Britain will not contribute to a 120 billion euro bailout for Greece, after Prime Minister David Cameron argued that only countries using the single currency should share the burden.
Confirmation came after late night talks at an EU leaders’ summit in Brussels.
Summit chairman Herman Van Rompuy emerged to announce that, as with the first 110bn euro lifeline to Greece last year, a desperately-needed second rescue package due to be agreed in the autumn would not involve any commitment from non-eurozone countries, including the UK.
Britain will not take part in the rescue after leaders accepted David Cameron’s argument that the bailout should be shouldered by the other 16 countries using the euro.
Germany had signalled it expected all member states to share the burden of what is likely to be another aid programme worth at least another 110 billion euro.
Britain’s only contribution to the multibillion-pound bailout will come through its membership of the International Monetary Fund (IMF), which is expected to offer further support.
Through its membership of the IMF, the UK contributed £1.35bn to the first Greek bailout in loan guarantees – or 4.5 per cent of the IMF’s 30 bn euro loan.

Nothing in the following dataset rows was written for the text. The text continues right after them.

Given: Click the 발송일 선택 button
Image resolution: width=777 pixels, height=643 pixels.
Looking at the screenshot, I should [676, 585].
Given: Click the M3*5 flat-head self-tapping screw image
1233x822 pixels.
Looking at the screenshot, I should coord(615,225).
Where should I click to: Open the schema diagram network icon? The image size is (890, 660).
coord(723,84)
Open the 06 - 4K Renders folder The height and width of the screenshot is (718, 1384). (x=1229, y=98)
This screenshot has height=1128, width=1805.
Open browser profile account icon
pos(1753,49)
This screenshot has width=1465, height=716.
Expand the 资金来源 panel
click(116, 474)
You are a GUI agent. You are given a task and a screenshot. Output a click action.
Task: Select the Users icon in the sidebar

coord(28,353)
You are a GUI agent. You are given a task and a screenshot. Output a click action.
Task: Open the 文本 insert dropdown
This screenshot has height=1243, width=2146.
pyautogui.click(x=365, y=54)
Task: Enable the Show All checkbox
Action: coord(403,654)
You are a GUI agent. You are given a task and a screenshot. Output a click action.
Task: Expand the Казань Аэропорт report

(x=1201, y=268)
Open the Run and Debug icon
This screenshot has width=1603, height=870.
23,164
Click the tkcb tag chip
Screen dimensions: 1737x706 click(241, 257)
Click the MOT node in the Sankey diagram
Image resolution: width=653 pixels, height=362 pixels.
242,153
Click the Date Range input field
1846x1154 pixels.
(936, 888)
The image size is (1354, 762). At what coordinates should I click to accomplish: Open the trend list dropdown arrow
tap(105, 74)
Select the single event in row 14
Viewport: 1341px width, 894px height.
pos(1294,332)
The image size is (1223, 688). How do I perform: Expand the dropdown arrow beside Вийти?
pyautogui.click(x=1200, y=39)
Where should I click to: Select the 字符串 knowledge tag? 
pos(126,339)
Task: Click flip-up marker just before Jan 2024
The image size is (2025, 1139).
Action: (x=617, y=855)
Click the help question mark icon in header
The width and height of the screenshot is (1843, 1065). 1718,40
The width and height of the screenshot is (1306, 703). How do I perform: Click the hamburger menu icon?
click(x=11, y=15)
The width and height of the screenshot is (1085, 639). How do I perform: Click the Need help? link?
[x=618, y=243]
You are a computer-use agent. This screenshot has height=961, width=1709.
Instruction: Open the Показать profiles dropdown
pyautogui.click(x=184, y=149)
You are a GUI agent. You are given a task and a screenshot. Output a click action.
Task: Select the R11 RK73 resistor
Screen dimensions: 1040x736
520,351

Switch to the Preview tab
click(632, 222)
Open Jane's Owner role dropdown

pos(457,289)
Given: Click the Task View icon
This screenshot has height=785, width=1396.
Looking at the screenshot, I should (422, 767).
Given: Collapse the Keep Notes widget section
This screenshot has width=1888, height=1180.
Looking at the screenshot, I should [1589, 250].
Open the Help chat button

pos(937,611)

The Eurozone contributed the remaining 80 bn euros of the full 110bn euro loan.
The split of the second bailout has yet to be decided.
Read more: How does Greece's bailout affect Britain?
The new eurozone support is dependent on the parliament in Athens approving an austerity package put forward by Greek Prime Minister Georgios Papandreou next week. Eurozone finance ministers will meet on July 3 to finalise the deal.
Mr Cameron said: “Britain is not in the euro. Britain is not going to join the euro, but we do want a successful eurozone and a growing eurozone, not least because 40 per cent of our exports go to the eurozone.
“We want the eurozone to sort out its problems and its difficulties and we’ve been constructive in trying to make that happen.”
He added: “We were not involved in the first Greek bailout. We haven’t been involved in talks about potential Greek bailouts. So I think it was absolutely right not to use the European Financial Stability Mechanism – the EFSM – for future payments in terms of Greece.”
The UK’s share of the EFSM pot is around 15 per cent, according to the Treasury. The EFSM was originally 60 bn euros but 22.5bn euros was committed to Ireland and 26 bn euros to Portugal. Decisions on how to use it are reached by a majority vote – which means there is no UK veto.
Mr Cameron said he has been promised that it will not be used.
“I wanted to seek assurances at this European Council that Britain won’t be called upon to do that. I sought those assurances, I have received those assurances. Nevertheless I will continue to be vigilant on this issue,” he said.